Les sols sont une composante essentielle de tous les écosystèmes terrestres. Nous les exploitons pour nous nourrir, construire nos habitations, produire de l'énergie et ils interviennent dans la qualité de l'eau et le climat.
Profil de sol
Le sol est la couche de terre plus ou moins épaisse qui recouvre les roches et au sein de laquelle, les plantes plongent leurs racines pour se nourrir. Par définition, les sols se trouvent à l'interface entre l'atmosphère et les roches, dont ils sont souvent en partie issus, et recyclent, grâce aux organismes (bactéries, racines, vers de terre, etc.), la matière organique dont l'ensemble du monde vivant est constitué. De ce fait, l'activité biologique des sols joue un rôle fondamental dans la transformation, l'accumulation et le transfert de nombreux composés.

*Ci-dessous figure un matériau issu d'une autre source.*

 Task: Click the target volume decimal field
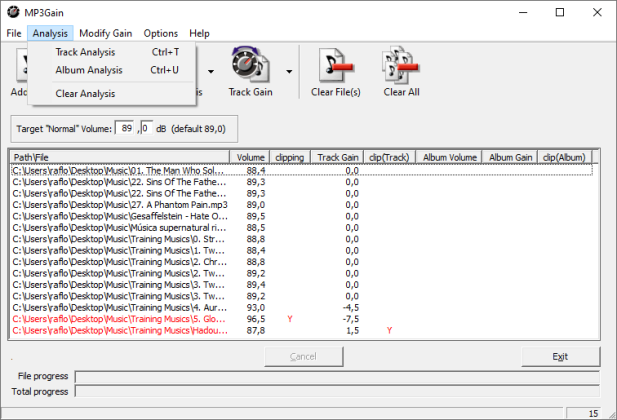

Autant dire que les sols sont un « carrefour » incontournable dans le cycle des éléments chimiques et notamment pour ceux associés à la vie comme le carbone (C) et l'azote (N). Ils participent, en conséquence, à la qualité de l'eau et de l'air, entraînent des substances vers les eaux souterraines et superficielles (nitrates, pesticides) et émettent ou piègent du gaz carbonique (CO2), un gaz à effet de serre, ou de l'ammoniac (NH3), l'un des gaz à l'origine des pluies acides.